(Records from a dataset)

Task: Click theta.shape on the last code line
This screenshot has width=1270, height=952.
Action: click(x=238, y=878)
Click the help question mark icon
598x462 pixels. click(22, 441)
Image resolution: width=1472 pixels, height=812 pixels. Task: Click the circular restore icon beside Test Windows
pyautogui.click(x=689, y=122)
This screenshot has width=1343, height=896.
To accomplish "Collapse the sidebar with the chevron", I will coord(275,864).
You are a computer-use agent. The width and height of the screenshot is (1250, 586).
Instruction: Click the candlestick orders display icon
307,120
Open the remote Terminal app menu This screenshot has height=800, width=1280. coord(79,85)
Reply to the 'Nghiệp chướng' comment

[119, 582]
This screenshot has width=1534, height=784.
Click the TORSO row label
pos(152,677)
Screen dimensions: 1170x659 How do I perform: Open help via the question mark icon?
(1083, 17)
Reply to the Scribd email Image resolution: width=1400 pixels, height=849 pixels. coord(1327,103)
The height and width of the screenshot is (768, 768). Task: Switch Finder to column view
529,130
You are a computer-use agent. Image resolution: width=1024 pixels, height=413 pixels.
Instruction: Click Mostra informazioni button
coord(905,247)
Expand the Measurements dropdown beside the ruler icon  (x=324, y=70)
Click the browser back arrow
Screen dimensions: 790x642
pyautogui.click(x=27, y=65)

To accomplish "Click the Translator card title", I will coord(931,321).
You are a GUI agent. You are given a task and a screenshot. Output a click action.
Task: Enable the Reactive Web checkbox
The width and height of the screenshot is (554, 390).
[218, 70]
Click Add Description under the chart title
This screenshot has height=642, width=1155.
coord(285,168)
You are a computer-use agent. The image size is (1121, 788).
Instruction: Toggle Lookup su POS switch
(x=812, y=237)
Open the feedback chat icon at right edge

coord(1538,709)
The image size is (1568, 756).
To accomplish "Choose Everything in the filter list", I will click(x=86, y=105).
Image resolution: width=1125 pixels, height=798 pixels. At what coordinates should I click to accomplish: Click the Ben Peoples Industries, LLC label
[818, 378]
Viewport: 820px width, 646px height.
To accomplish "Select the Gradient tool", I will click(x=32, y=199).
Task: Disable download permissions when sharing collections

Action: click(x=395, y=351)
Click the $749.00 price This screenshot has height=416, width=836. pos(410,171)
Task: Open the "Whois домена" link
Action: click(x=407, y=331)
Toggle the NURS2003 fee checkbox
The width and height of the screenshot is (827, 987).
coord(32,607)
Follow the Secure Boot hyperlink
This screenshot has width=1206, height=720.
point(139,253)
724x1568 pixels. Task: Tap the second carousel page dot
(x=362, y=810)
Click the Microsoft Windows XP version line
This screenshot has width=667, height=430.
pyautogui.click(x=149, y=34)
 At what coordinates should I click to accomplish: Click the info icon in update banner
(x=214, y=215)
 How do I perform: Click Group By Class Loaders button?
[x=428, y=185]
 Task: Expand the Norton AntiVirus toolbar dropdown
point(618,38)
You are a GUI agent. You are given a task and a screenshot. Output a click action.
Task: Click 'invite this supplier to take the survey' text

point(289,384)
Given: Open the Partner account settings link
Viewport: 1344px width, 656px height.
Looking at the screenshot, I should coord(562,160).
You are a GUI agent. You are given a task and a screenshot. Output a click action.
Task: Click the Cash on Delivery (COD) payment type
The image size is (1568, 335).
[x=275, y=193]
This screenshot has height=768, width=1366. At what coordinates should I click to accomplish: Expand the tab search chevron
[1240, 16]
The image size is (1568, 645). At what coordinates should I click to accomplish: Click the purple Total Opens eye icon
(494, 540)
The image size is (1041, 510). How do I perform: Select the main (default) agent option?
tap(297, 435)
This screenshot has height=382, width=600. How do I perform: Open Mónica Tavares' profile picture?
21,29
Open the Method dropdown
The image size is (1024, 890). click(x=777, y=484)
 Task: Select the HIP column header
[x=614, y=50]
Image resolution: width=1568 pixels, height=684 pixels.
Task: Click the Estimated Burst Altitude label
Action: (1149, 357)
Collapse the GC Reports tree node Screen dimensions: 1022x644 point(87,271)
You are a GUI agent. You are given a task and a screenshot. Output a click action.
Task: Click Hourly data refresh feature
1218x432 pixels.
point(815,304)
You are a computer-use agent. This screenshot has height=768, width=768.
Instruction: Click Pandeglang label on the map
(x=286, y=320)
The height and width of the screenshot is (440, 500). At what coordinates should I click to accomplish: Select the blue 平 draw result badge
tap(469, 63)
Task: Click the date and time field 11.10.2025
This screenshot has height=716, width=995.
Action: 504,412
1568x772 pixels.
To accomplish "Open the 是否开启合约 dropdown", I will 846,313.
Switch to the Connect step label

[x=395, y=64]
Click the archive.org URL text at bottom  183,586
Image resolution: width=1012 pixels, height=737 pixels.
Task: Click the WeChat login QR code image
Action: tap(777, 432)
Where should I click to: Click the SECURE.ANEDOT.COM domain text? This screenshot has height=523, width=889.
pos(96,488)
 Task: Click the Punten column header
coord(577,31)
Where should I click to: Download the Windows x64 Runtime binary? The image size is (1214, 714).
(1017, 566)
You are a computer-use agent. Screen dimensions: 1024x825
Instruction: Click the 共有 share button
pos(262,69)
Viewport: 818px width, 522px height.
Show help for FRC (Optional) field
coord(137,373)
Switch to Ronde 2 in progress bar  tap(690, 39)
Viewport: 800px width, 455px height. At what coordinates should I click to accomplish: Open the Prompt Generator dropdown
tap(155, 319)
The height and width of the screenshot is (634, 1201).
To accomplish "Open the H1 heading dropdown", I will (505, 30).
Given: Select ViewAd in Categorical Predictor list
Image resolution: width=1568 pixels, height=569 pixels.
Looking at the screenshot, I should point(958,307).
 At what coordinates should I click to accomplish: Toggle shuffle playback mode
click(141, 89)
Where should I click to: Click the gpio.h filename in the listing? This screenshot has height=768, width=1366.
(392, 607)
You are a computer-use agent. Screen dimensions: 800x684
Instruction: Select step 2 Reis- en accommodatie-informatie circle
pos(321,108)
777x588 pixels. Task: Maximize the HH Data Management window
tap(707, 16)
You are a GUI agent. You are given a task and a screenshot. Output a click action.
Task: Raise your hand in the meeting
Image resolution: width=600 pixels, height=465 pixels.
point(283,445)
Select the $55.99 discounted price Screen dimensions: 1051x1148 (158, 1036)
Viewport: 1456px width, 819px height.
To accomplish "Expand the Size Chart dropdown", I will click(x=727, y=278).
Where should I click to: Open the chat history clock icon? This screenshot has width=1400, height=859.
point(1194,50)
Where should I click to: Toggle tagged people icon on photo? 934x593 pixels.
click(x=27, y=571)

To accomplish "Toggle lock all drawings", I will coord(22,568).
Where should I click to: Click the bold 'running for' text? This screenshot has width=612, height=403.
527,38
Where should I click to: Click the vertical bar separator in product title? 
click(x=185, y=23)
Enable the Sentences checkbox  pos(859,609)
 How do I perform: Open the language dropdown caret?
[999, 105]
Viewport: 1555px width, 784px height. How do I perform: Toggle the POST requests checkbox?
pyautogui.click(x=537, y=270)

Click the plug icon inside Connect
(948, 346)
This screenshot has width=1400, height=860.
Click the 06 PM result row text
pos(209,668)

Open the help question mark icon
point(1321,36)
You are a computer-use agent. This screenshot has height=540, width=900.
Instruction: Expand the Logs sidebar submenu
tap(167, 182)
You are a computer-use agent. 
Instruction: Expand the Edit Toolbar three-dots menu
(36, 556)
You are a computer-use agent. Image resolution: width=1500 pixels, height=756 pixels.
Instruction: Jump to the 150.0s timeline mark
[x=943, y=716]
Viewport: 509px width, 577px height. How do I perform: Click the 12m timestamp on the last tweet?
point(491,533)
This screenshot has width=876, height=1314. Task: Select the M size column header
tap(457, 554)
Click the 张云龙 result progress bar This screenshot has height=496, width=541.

▸ ASSIGNMENT
Starting from the records above, filter out all lines except those containing the word "computer".

▸ SOLUTION TO THIS PROBLEM
You are a computer-use agent. The width and height of the screenshot is (1250, 586).
You are a computer-use agent. Image resolution: width=1024 pixels, height=413 pixels.
You are a computer-use agent. The image size is (1121, 788).
You are a computer-use agent. This screenshot has height=768, width=768.
You are a computer-use agent. Screen dimensions: 1024x825
You are a computer-use agent. Screen dimensions: 800x684
You are a computer-use agent. This screenshot has height=540, width=900.
You are a computer-use agent. 
You are a computer-use agent. Image resolution: width=1500 pixels, height=756 pixels.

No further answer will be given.